Brontë also uses religion to develop Jane’s independence throughout the novel. As Jane Eyre is a story of self-discovery and self-reliance, Religion also serves the important function of providing a moral code, a humanist doctrine, for Jane to follow, as she does not have many benevolent individuals to mold her moral code. Jane’s dependence on religion and God throughout the novel provides her with a strength that obliges and enables her to leave Mr. Rochester and only return to him when ethics and social equality permitted. When her wedding is interrupted, she prays to God for solace (Chapter 26). As she wanders in the heath poor and starving, she puts her survival in the hands of God (Chapter 28). She strongly objects to Rochester’s lustful immorality, and she refuses to consider living with him while the church still deem him married to another man. Even so, Jane can barely bring herself to leave the only love she has ever known. She ultimately credits God with helping her to escape what she knows would have been an immoral life.
This independence in turn serves a very important function in Jane Eyre. In the beginning of the novel, Jane struggles against Bessie, the nurse at Gateshead Hall and says, “I resisted all the way: a new thing for me” (Chapter 2). This sentence foreshadows what will be an important theme of the rest of the book, that of female independence or rebelliousness. Jane is here resisting unfair punishment, but throughout the novel, she expresses her opinions of the state of women.

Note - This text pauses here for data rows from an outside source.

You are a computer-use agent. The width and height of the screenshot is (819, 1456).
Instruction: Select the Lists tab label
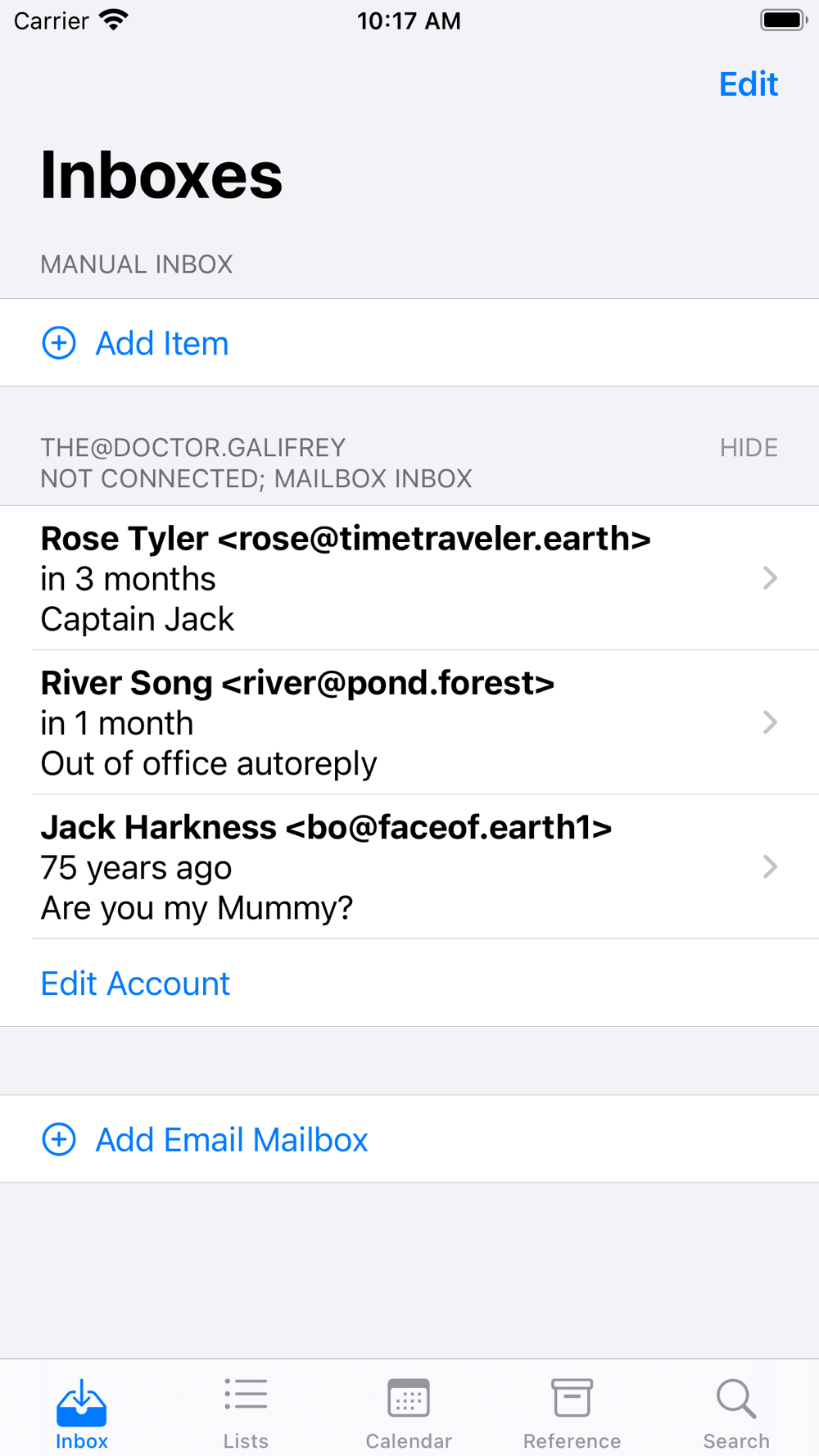(x=246, y=1441)
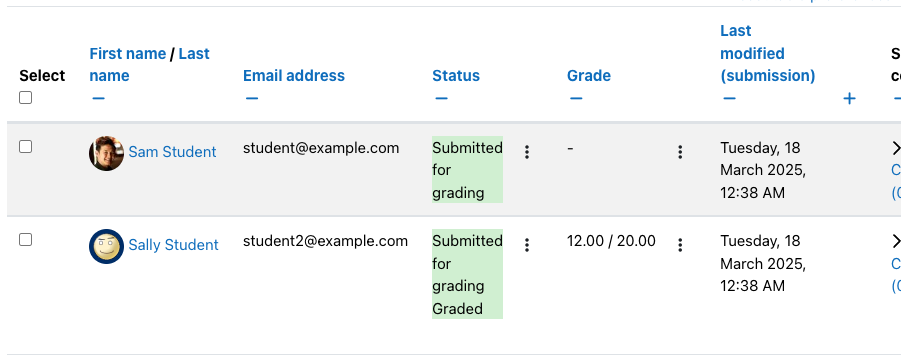Image resolution: width=901 pixels, height=361 pixels.
Task: Collapse the Grade column with minus icon
Action: 576,99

Jane not only shows the reader her beliefs of female independence through her actions, but also through her actions, but also through her thoughts. Religion serves to support her in her quest for autonomy, while providing her with the moral guidelines to keep herself within the realm of acceptable female conduct.
Through religious discovery, Jane ultimately finds a comfortable middle ground. Her spiritual understanding is not hateful and oppressive like Mr. Brocklehurst’s, nor does it require retreat from the everyday world as Helen’s and St. John’s religions do. For Jane, Religion helps curb immoderate passions, and it spurs on worldly efforts and achievements. These achievements include full self-knowledge, independence and complete faith in God. It is also important to note that Brontë uses religion as a tool, but suggests that it must be balanced with a self-love and a love of others that may guide you to happiness and selflessness, as well as equality and independence.